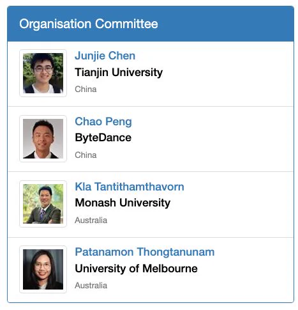The height and width of the screenshot is (310, 298).
Task: Click China under ByteDance
Action: (x=86, y=155)
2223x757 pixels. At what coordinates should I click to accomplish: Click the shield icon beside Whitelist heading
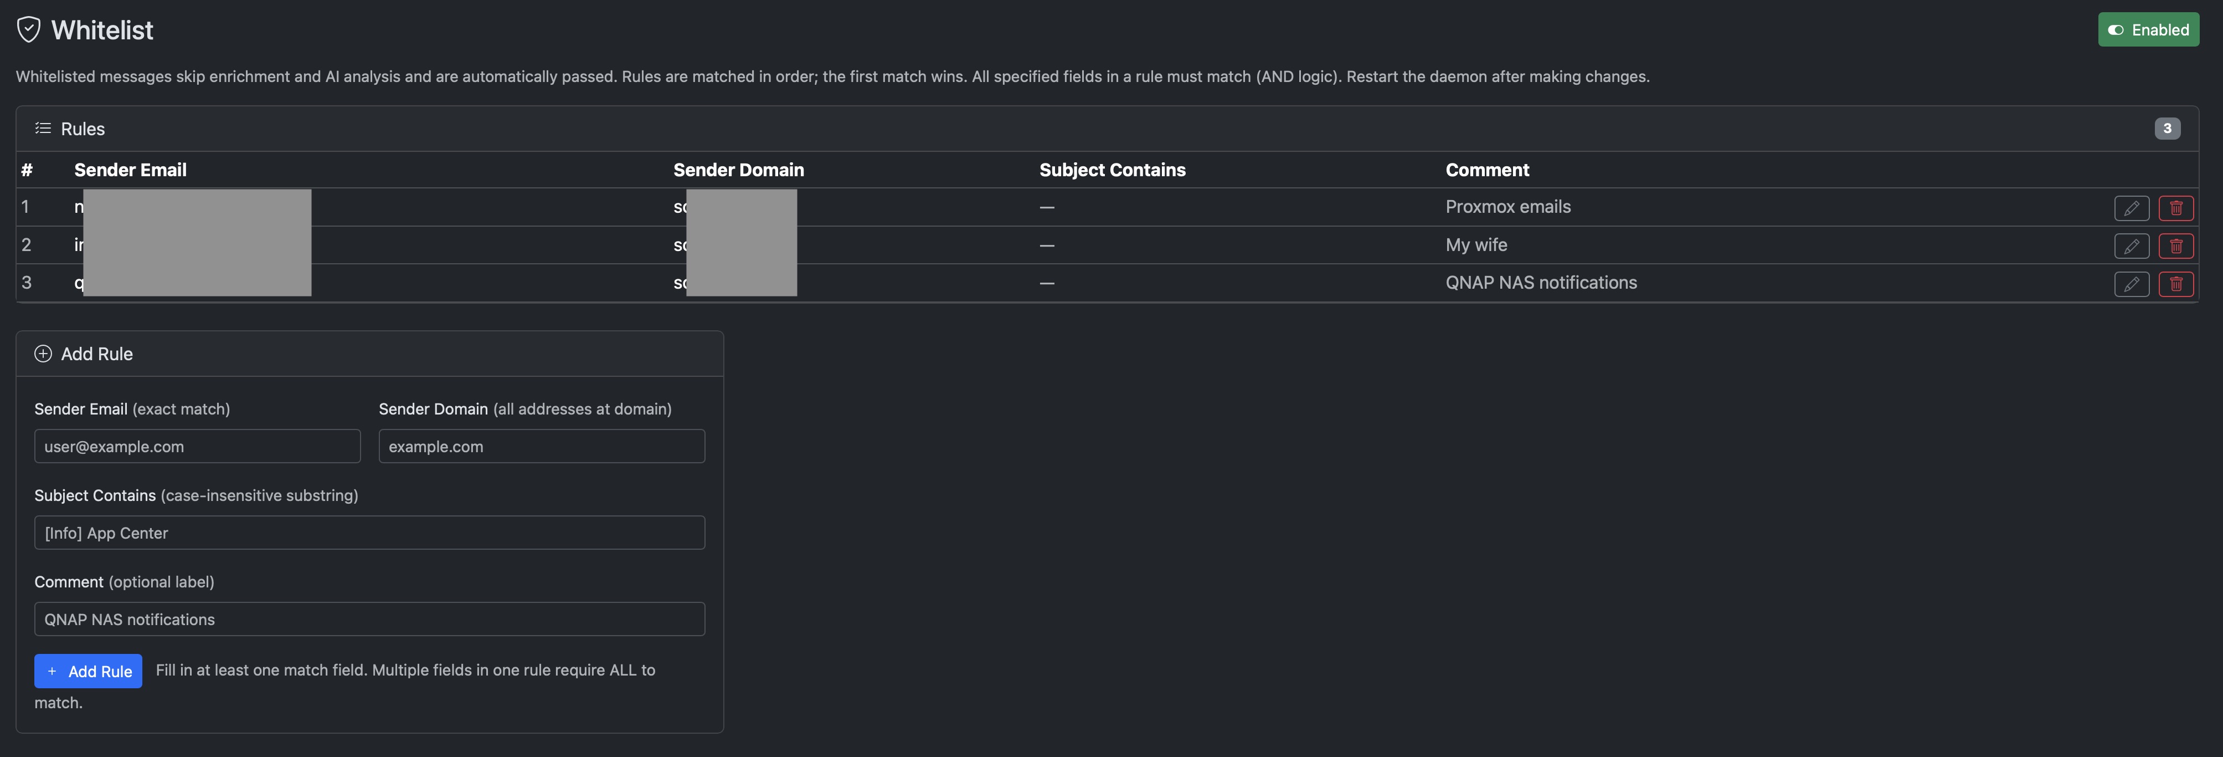[28, 29]
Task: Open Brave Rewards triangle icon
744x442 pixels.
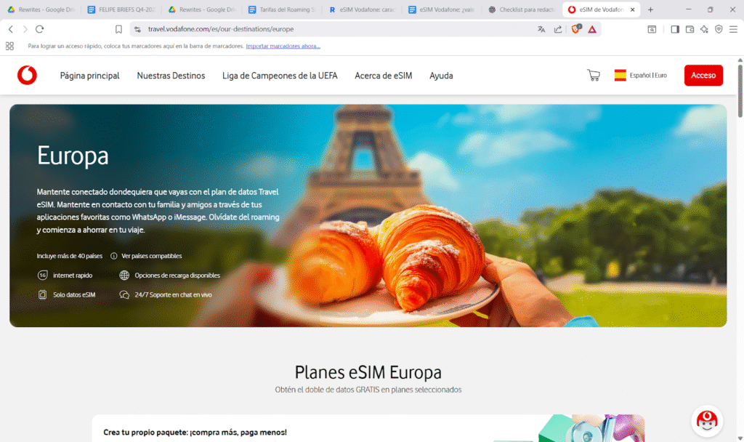Action: [x=592, y=29]
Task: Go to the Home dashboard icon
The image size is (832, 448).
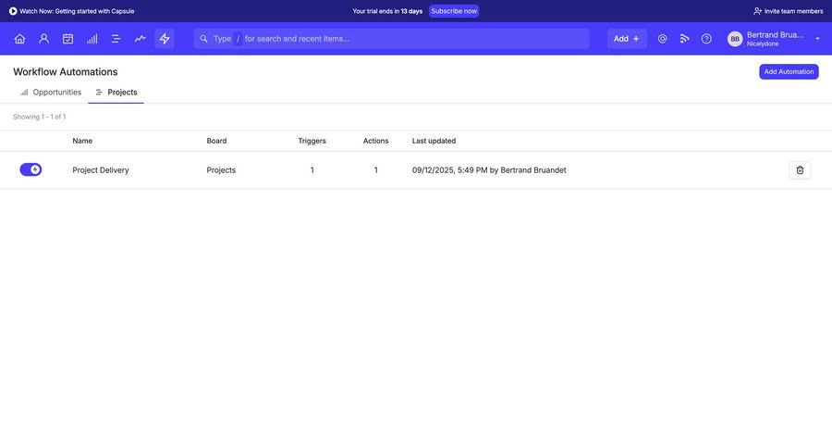Action: (19, 39)
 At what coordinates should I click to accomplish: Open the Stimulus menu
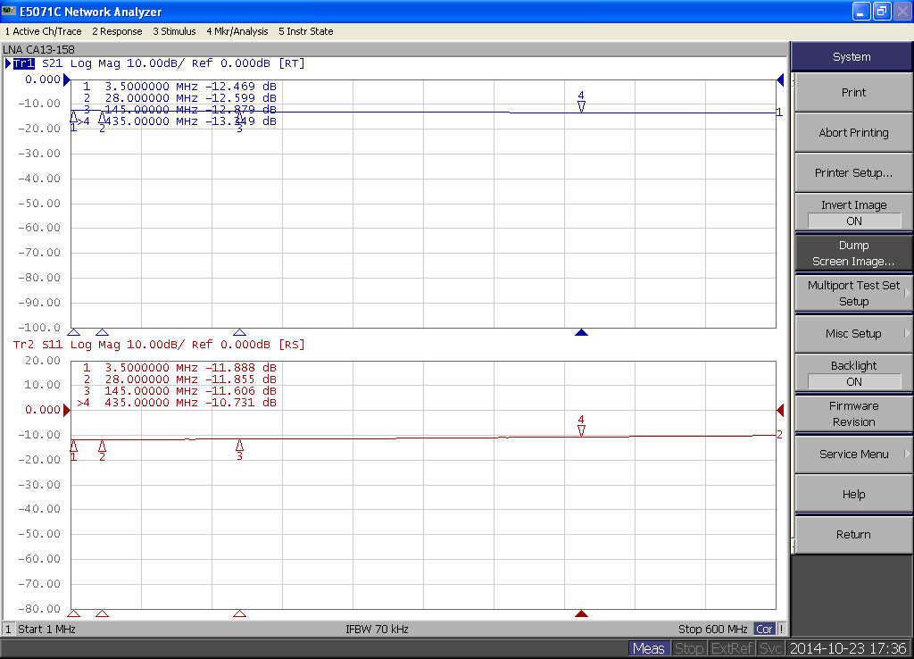pyautogui.click(x=174, y=31)
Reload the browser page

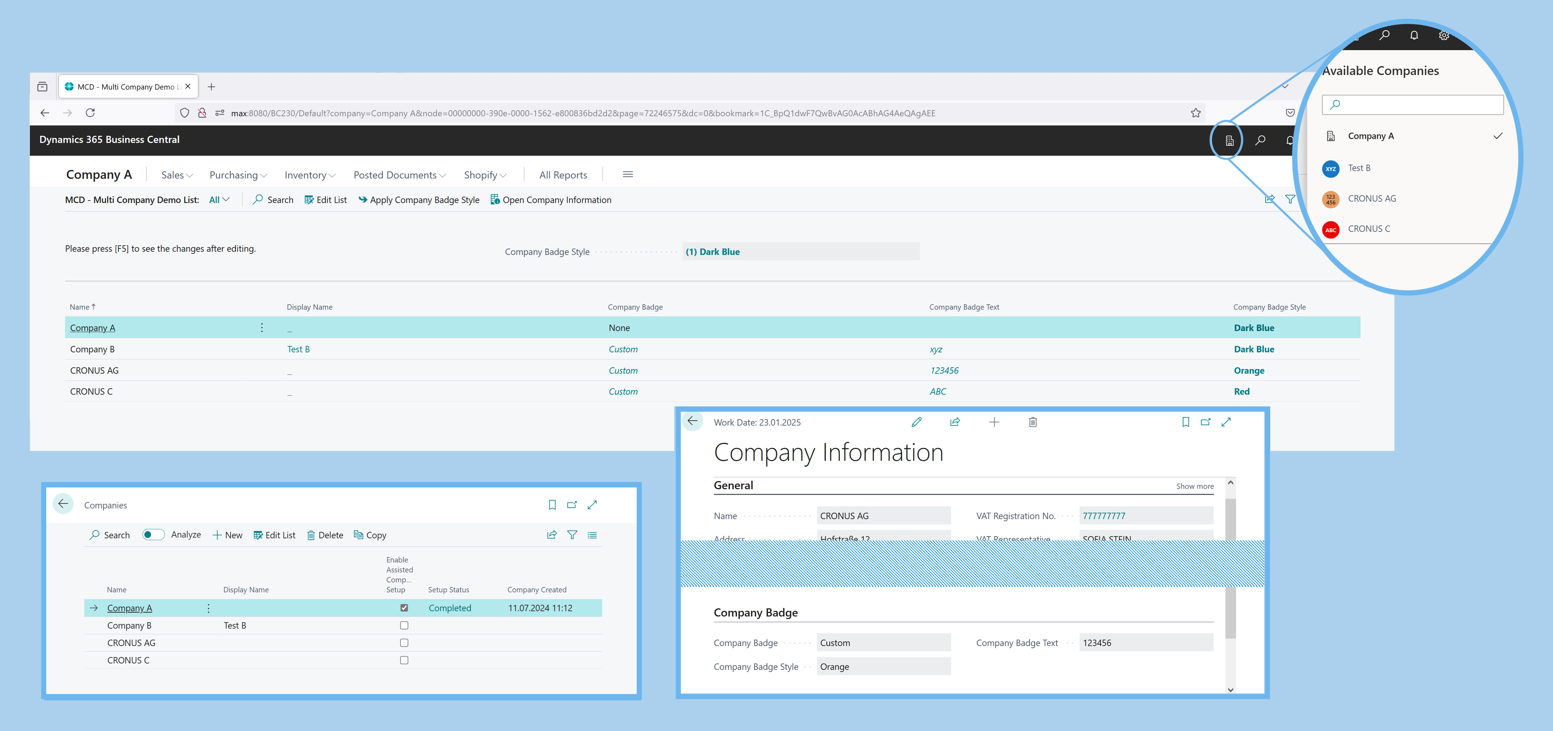[90, 113]
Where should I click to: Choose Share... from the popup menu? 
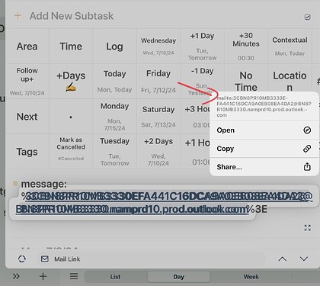click(x=264, y=167)
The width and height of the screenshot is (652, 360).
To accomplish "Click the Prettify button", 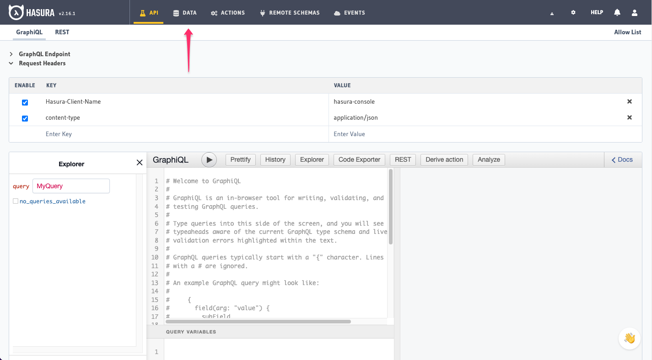I will tap(240, 159).
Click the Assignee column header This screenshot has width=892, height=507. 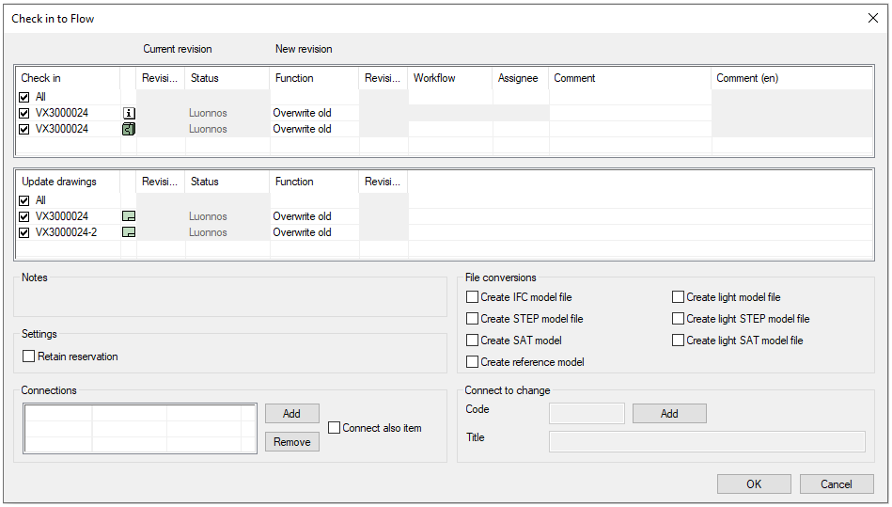519,78

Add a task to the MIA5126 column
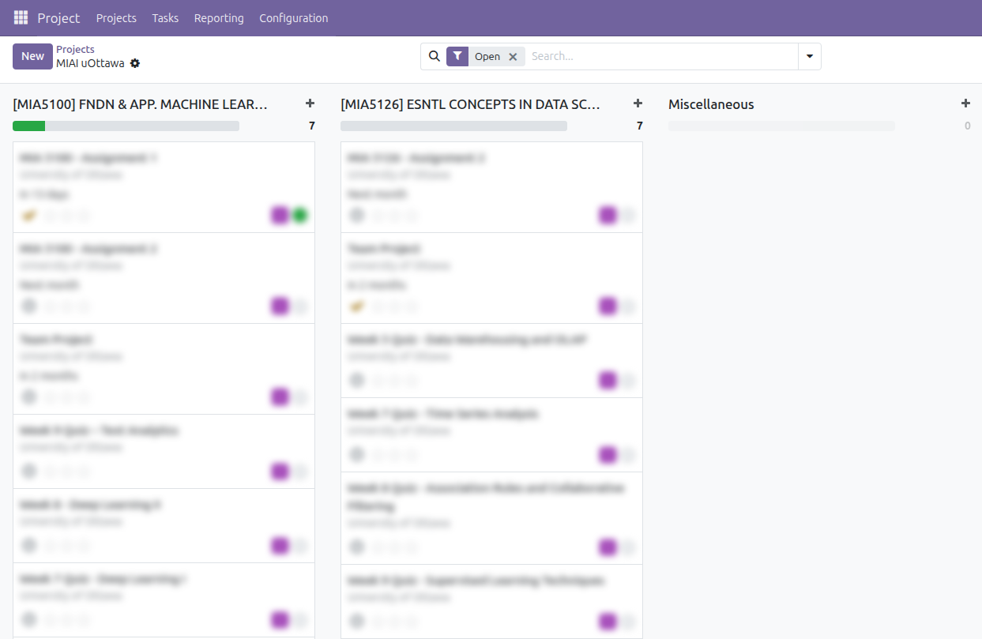(638, 103)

○ ○ ○ ○ ○

- Task to complete -
Which lines in the rows above contain the word "coordinates"? Select each of them and copy it out in full.

- Task solution -
2223x757 pixels. At what coordinates should I click to accomplish: Click the shield icon beside Whitelist heading
 At what coordinates should I click to accomplish: Open the Stimulus menu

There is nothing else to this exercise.